▶ _Listed entries_
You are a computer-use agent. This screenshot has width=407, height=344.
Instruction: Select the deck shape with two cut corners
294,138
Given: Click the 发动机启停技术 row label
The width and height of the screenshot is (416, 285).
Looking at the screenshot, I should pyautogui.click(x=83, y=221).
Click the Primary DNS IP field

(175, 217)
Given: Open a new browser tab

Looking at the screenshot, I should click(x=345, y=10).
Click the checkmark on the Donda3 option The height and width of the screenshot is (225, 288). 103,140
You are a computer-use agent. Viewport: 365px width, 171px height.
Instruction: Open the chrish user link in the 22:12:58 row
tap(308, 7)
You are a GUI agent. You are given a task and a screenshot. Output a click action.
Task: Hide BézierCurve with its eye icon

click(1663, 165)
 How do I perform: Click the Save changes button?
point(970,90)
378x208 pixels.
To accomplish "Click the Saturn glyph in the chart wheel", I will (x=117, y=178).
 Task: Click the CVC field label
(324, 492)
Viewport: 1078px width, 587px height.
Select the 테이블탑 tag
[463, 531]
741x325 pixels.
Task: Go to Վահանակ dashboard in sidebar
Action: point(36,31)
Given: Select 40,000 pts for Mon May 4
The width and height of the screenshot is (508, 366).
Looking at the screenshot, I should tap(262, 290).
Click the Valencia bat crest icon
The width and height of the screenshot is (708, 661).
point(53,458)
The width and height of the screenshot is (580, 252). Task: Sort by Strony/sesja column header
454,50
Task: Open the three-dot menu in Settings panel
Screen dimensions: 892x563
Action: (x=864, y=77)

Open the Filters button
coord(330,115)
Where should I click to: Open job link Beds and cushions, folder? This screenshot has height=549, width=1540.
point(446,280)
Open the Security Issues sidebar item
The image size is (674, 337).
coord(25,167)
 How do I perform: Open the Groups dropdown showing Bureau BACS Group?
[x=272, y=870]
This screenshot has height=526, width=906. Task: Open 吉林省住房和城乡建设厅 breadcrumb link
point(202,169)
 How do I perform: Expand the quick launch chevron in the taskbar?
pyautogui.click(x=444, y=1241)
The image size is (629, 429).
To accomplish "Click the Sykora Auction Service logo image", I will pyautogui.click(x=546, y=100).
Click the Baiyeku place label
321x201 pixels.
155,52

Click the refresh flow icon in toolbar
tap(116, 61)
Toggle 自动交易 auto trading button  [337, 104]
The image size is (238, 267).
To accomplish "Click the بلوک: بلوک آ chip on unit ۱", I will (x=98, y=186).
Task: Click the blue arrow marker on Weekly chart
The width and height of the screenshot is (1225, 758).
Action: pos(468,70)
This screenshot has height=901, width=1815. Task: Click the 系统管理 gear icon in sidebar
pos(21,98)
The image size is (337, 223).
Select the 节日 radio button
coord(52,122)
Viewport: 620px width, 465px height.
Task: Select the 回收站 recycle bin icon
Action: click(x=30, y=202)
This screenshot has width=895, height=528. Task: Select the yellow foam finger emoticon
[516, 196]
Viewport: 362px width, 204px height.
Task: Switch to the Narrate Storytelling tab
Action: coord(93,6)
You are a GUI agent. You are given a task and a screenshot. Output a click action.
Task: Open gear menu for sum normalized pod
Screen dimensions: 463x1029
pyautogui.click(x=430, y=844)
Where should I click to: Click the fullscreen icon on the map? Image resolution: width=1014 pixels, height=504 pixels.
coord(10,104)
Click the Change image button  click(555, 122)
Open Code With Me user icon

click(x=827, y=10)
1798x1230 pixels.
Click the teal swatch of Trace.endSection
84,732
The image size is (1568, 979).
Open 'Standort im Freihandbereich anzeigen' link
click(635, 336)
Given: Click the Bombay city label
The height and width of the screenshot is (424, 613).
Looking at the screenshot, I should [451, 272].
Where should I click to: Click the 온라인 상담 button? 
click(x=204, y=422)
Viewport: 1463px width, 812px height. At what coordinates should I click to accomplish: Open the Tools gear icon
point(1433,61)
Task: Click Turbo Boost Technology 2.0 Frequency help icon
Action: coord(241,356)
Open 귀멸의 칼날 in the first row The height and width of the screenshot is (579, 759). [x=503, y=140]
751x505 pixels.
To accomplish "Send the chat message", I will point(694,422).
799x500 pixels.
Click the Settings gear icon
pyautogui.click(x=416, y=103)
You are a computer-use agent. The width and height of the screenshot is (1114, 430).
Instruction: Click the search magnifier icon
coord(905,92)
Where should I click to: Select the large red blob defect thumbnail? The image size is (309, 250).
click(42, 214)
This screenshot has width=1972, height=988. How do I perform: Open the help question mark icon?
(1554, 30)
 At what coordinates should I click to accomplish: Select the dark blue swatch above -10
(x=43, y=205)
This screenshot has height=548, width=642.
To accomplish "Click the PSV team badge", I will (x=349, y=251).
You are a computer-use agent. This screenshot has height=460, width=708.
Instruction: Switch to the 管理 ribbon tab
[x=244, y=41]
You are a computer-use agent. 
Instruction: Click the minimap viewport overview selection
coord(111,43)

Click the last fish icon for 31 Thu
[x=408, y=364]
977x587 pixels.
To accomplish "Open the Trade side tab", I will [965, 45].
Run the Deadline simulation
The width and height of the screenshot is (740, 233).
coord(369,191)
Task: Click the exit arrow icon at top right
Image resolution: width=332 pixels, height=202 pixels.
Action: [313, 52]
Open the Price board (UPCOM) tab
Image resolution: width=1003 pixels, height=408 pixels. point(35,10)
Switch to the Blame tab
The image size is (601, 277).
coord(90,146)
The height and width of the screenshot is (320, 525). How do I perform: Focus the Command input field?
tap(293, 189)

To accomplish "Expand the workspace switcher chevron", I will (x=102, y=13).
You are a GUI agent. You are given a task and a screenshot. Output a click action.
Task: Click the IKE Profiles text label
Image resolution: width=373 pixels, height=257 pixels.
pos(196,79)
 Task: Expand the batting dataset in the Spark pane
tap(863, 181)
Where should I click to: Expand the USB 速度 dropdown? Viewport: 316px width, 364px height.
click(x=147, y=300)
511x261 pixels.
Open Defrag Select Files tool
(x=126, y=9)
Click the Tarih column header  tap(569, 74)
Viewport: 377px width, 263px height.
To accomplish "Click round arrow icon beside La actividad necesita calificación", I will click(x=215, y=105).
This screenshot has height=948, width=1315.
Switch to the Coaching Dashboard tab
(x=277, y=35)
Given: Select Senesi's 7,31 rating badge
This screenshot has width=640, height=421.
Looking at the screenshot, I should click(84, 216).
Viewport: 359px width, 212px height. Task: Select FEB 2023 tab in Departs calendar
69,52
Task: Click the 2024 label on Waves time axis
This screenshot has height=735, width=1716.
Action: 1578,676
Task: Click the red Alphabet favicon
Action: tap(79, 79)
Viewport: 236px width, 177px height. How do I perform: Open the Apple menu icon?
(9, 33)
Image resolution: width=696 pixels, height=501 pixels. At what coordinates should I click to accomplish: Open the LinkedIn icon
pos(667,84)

▶ _Exercise prompt_
Render the lines of the items above, from the one containing "Click the checkmark" through the one containing "click(1663, 165)", as a Markdown table with columns No. and Text. Number each line in order and leave out the blank ones.

▶ _Final result_
| No. | Text |
|---|---|
| 1 | Click the checkmark on the Donda3 option The height and width of the screenshot is (225, 288). 103,140 |
| 2 | You are a computer-use agent. Viewport: 365px width, 171px height. |
| 3 | Instruction: Open the chrish user link in the 22:12:58 row |
| 4 | tap(308, 7) |
| 5 | You are a GUI agent. You are given a task and a screenshot. Output a click action. |
| 6 | Task: Hide BézierCurve with its eye icon |
| 7 | click(1663, 165) |